Glass never seems to raise any red flags in the eco friendly department, but it probably should. While glass is incredibly useful, virtually inert, and infinitely recyclable, it is not largely recycled or re-purchased by end users at anywhere near its true potential. 

There are several reasons for this, but the short answer is that it is expensive. It’s important to understand that recycling is a business, and if the end product does not fit into the market then it’s not going to be sold or produced. 

The irony is that recycled glass (known as cullet) is a fantastic ingredient for making new glass. It reduces the need for raw material, it produces less CO2 emissions during production, and it contributes to a higher quality glass than the raw materials can by themselves.

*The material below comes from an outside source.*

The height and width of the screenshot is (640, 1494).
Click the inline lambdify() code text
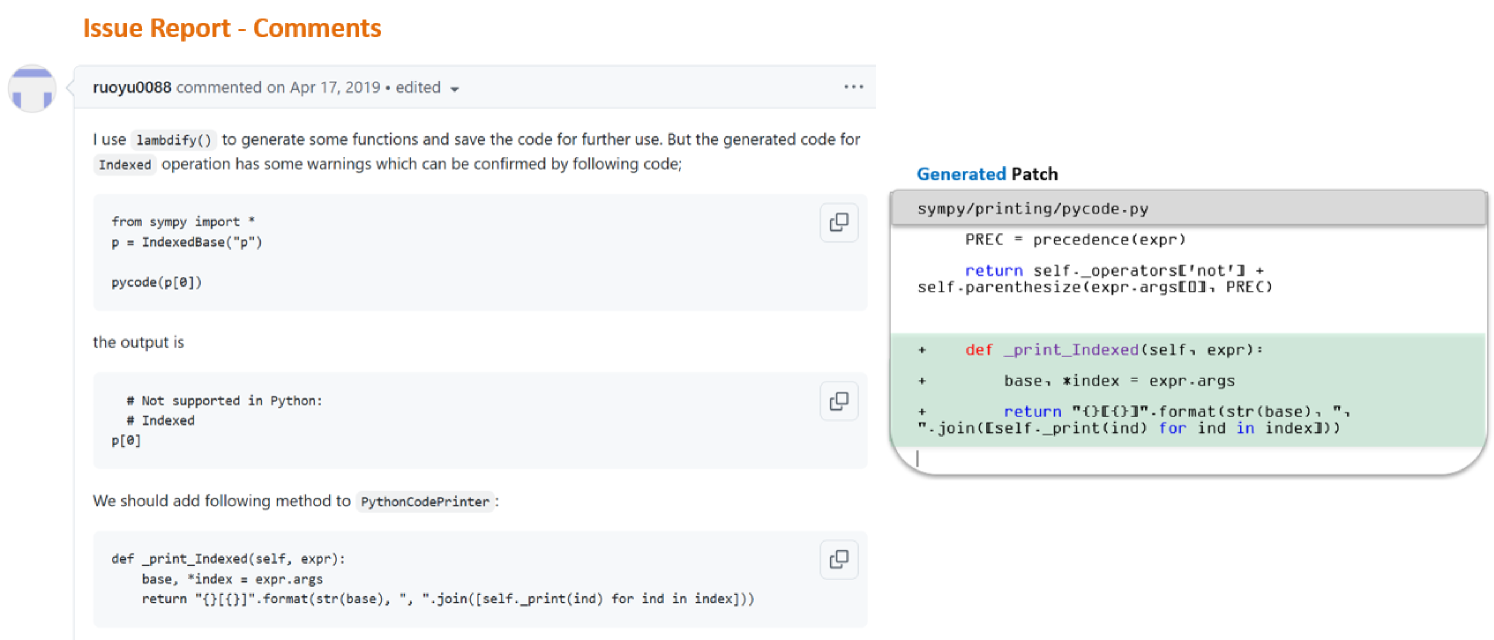point(174,140)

Raw materials can bubble or leave streaks as some of these particles may not melt down properly; where the cullet has already been through this process and melds seamlessly with the new material it is being made into with virtually no streaks or bubbles, making for a finished glass without imperfections. 

So why is recycled glass cullet so expensive. There are several reasons. Firstly, there is a lot of contamination in single stream recycling. A glass peanut butter jar that has not been properly rinsed can ruin a batch. Broken glass is a hazard to workers, and to the recycling facility’s machinery. A jammed or broken machine can stop production for hours. Glass is heavy, which makes for high freight costs. Finally, there are specific needs from the manufacturers that would require specific colors, or types of glass to fulfill and sorting glass to that degree is a very labor intensive process. 

The next time you’re reaching for a glass bottle at the supermarket thinking that it’s a great thing to recycle, we’d encourage you to keep using your refillable bottles instead. The purpose of this blog post is not to paint glass as an awful thing for the environment, but simply to use it as an example to illustrate the need for reusable solutions first with all of our product purchasing choices.